The latter test actually amounts to two tests, with a multiple-choice test on one day and a writing test the next, she said.
“The tests take away from class time,” Polanski said. “I’d much rather be in my classroom learning than clicking A, B or C on a multiple-choice test.”
The 16-year-old said she attended the meeting because she wanted to let state officials know what the constant testing is like from a student’s perspective.
“I don’t think my merit should be based on one test score,” Polanski said. “I think it should be based on everything I’ve done.”
Several parents and educators criticized the state Legislature for not providing enough school funding, particularly to hire teachers.
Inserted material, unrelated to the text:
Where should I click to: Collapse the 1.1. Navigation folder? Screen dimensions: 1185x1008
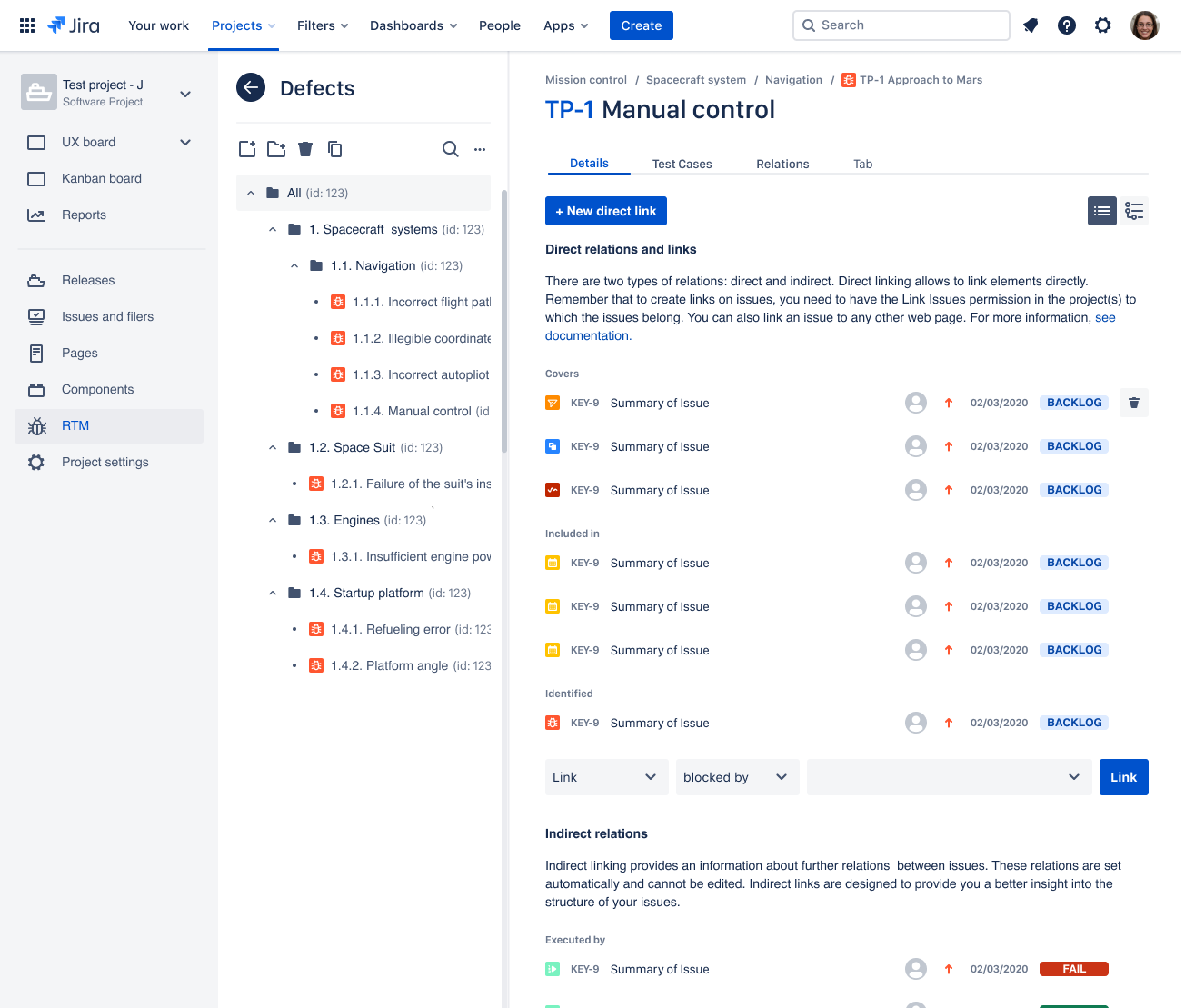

Some said they think legislators don’t care about public education and keep passing mandates they don’t fund.
“There are lots of people, including the governor, who are hearing you,” Hudecki said. “Addressing school funding is an absolute must. You should see more work on that next legislative session.”
Sen. Brian Crain, Rep. Pam Peterson and Rep. Glen Mulready, all Tulsa Republicans, and Rep. Jeannie McDaniel, a Tulsa Democrat, attended the meeting.
Broken Arrow Superintendent Jarod Mendenhall said he thinks education reforms are coming too quickly. “As we look at the reforms, let’s slow down,” he said. “One quote I heard is ‘We’re building the airplane as we fly it.’ It’s not even a good business plan. It’s ridiculous.”
Recent reforms include the A-F school grading system, the social promotion law, the new teacher evaluation system and the high-stakes testing graduation law.
Hudecki said she couldn’t agree with him more.
“Right now, less is more,” she said. “It has been too much too soon, and the capacity is not there. We need to fund what we’re doing and let them take root.”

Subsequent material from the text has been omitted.